There are number of options when it comes to who can supervise your time with your child. Who will supervise the time between parent and child will often depend on the individual circumstances of each matter. A supervisor may be chosen by the Court or alternatively the parents can agree on a supervisor.

The most appropriate supervisor will depend on a number of factors including the ages of the children, the financial means of the parents, how much time the Court has ordered between the parent and child, location of the parents, level of conflict between the parents, the availability of potential supervisors and waitlists for services.

A family member or friend of the parents may be appointed as supervisor either by the Court or by agreement between the parents. It is important that a supervisor is a person that both parents’ trust and typically should be a person the child feels comfortable around. A family member or a friend offers greater flexibility around the frequency and location of the supervised time. However, being a supervisor is a big commitment therefore a potential supervisor must be willing and able to facilitate all and any time between the child and parent that is agreed to or ordered by the Court.

Another option is Contact Centres which are a safe and neutral venue where children can spend time with their parent, supervised by trained staff. Contact centres are either a free or subsided service and typically offer supervised time once every fortnight for a period of 2 hours. Unfortunately, there are long delays in accessing contact centres and it can take up to 8 months before a spot becomes available, depending on the service. There is also less flexibility with contact centres as the visit takes place within the centre or in the centre’s outdoor facilities.

The final option is a private supervision organisation who work similar to contact centres however they operate on a fee for service basis. There are typically no or minimal wait times to start accessing the service. There tends to be more flexibility with private providers and the visits can occur in other locations such as a park or a café for example. Depending on the individual provider, they may also be able to offer more regular times.

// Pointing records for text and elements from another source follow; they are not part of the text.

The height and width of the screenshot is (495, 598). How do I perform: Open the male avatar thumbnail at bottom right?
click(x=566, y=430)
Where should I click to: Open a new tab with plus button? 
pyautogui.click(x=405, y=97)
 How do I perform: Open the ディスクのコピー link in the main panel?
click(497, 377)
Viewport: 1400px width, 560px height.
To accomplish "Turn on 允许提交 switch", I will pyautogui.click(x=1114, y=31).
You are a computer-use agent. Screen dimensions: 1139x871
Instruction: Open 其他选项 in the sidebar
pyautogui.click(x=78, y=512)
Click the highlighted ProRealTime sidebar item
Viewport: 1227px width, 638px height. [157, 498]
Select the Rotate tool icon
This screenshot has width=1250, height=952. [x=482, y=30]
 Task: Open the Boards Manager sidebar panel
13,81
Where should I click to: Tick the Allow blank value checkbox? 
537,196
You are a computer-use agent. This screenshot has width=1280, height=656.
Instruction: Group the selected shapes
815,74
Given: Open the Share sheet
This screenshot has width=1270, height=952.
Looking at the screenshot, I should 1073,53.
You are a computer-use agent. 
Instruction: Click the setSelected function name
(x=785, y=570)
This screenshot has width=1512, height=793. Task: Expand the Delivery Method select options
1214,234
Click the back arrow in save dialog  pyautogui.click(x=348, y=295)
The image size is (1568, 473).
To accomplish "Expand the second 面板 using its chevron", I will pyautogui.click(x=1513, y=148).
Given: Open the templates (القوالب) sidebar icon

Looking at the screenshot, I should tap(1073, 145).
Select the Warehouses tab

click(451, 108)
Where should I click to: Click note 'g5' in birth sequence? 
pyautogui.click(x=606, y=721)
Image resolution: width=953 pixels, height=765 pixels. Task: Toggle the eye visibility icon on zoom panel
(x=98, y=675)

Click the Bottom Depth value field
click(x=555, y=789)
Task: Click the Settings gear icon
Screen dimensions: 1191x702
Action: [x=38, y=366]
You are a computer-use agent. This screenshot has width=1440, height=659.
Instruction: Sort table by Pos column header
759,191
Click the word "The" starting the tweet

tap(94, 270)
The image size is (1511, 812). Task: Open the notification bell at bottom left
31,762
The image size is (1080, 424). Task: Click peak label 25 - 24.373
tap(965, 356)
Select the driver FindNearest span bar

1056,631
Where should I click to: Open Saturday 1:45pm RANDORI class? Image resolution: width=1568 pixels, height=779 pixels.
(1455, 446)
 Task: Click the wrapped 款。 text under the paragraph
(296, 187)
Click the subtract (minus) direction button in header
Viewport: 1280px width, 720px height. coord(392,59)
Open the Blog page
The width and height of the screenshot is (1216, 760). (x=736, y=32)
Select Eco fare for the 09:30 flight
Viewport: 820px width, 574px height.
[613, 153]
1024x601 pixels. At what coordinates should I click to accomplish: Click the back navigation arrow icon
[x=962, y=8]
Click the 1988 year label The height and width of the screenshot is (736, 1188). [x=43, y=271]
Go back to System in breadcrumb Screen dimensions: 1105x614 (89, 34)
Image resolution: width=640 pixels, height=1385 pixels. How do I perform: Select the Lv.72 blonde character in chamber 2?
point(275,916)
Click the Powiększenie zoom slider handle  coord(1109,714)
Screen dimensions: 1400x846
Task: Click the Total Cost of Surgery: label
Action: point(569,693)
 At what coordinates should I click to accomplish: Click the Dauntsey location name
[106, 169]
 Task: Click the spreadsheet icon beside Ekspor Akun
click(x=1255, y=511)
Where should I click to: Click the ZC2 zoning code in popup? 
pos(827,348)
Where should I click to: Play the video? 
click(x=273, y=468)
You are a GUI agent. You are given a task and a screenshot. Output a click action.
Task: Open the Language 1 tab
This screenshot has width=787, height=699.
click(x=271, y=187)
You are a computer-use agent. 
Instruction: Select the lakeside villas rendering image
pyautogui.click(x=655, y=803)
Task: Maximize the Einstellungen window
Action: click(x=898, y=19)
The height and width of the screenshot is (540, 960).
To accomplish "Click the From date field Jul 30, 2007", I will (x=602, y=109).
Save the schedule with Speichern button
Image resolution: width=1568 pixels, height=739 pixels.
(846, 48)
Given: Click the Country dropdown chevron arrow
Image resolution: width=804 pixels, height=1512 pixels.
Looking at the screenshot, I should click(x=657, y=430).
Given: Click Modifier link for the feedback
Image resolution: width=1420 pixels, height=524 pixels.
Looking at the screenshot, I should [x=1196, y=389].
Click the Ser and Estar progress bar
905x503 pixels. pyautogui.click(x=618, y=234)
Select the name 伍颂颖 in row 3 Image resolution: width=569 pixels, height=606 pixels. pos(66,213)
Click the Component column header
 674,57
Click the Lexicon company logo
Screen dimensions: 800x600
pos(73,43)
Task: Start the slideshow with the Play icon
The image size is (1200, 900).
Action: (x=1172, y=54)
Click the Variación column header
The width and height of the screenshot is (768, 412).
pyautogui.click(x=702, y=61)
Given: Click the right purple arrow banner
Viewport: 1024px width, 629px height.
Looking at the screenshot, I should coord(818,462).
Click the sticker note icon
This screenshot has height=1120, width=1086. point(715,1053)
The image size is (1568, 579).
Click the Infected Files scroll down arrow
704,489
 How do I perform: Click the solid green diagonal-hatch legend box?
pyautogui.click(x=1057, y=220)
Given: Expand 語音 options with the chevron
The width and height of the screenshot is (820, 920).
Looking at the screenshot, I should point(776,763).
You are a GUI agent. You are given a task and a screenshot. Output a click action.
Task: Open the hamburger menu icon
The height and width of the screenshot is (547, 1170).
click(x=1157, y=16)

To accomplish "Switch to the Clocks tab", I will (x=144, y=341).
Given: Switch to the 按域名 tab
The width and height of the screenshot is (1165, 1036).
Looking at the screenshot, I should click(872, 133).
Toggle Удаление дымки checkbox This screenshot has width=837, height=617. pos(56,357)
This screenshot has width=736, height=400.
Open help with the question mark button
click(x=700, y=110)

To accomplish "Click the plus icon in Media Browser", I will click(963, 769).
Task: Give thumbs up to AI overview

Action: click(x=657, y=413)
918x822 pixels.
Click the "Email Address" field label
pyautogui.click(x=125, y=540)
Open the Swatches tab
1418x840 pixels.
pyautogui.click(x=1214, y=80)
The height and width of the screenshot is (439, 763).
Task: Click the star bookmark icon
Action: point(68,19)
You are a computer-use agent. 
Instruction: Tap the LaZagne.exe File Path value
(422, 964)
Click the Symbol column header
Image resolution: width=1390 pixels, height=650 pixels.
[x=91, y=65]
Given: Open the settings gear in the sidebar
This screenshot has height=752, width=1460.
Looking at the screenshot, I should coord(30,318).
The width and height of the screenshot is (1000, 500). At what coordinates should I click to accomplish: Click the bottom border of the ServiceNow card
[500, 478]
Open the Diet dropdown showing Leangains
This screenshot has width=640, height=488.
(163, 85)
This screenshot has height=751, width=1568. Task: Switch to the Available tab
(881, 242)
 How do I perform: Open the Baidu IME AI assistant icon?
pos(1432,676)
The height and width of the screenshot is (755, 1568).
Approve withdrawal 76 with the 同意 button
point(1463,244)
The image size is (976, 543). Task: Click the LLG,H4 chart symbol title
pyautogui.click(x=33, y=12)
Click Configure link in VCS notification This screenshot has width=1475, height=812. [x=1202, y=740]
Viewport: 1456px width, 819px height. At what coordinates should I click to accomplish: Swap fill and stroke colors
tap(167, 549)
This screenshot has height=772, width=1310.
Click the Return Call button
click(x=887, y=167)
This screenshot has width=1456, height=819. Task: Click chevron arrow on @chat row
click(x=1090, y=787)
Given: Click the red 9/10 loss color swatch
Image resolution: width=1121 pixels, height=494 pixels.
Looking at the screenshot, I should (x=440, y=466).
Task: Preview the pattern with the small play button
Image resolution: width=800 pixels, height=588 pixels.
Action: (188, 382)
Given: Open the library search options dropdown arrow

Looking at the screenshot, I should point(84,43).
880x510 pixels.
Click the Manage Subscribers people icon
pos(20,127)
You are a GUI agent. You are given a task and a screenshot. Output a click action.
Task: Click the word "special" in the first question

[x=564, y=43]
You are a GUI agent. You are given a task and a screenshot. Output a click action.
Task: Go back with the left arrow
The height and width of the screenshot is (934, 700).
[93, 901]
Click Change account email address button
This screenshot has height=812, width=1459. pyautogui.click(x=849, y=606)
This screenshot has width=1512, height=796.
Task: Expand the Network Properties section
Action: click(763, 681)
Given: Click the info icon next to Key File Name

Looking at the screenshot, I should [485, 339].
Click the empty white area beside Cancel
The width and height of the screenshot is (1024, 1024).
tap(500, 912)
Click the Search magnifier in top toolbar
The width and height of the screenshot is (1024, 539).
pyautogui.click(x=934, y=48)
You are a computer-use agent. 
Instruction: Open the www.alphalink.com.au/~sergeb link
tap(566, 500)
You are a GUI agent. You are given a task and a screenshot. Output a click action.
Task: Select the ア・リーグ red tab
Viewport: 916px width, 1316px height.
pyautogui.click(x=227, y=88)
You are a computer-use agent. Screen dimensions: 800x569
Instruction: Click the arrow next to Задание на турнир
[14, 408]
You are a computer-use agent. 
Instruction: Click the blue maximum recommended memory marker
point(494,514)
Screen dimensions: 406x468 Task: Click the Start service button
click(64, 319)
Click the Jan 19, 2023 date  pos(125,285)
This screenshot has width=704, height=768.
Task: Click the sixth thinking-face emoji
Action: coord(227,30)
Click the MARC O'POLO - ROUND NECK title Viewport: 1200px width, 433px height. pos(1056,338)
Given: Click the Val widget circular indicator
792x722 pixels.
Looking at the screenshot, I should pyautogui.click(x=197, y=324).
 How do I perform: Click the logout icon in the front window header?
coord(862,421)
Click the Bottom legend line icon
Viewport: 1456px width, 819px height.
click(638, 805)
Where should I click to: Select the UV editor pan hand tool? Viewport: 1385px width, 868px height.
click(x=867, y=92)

What obligations do supervisors have?

Supervisors are there to observe the interactions between the supervised parent and the child and to help facilitate a safe environment for the child to spend time with their parent. Contact centres and private supervision organisations will usually take detailed notes of their observations and produce a report of these observations if requested. Supervisors have an obligation to report any inappropriate behaviour or concerns they observe with the supervised parent. The supervisor may also terminate the visits if there is any inappropriate behaviour.